>>

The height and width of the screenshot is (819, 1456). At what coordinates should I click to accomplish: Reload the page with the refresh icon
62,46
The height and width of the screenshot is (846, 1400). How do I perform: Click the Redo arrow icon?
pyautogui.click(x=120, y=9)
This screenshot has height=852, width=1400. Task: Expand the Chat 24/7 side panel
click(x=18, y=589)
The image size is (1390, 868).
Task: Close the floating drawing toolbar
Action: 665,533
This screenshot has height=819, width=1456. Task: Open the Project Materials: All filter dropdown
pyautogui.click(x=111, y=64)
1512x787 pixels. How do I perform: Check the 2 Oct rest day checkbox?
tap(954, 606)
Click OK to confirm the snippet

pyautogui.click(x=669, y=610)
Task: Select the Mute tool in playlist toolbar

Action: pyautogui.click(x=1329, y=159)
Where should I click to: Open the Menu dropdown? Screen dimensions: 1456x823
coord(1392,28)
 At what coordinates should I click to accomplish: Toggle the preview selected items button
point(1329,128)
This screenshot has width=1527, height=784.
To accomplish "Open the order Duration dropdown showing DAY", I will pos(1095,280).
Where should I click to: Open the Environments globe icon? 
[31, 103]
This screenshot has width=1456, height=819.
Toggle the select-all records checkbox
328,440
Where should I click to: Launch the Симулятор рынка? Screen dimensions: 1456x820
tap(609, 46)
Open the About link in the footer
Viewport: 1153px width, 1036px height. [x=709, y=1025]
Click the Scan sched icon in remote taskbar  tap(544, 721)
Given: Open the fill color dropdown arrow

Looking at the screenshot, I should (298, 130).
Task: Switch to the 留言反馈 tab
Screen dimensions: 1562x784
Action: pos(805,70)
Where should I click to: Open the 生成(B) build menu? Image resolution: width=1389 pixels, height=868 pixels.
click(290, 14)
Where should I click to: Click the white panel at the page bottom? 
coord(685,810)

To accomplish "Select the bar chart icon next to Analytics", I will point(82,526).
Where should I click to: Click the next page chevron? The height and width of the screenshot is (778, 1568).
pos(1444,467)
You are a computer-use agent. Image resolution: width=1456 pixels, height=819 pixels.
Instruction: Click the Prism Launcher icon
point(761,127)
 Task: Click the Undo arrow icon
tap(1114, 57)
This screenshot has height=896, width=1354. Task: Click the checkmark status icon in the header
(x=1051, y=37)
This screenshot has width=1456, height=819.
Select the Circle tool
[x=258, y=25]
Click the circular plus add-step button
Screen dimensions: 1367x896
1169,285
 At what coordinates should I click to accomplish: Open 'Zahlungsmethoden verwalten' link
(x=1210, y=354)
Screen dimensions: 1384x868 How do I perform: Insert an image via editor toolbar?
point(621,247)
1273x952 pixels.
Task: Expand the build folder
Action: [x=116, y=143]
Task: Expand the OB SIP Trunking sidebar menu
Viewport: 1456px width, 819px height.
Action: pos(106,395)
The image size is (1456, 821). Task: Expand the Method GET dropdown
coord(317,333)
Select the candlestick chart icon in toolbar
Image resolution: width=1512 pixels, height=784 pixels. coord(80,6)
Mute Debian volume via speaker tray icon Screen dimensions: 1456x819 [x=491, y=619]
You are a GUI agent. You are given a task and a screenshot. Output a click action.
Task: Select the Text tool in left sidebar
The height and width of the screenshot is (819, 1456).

<<

> **BRIEF**: All lines of the material that contain the word "will" should be listed.

> **WRITTEN RESPONSE**:
To accomplish "Open the order Duration dropdown showing DAY", I will pos(1095,280).
To accomplish "Select the bar chart icon next to Analytics", I will point(82,526).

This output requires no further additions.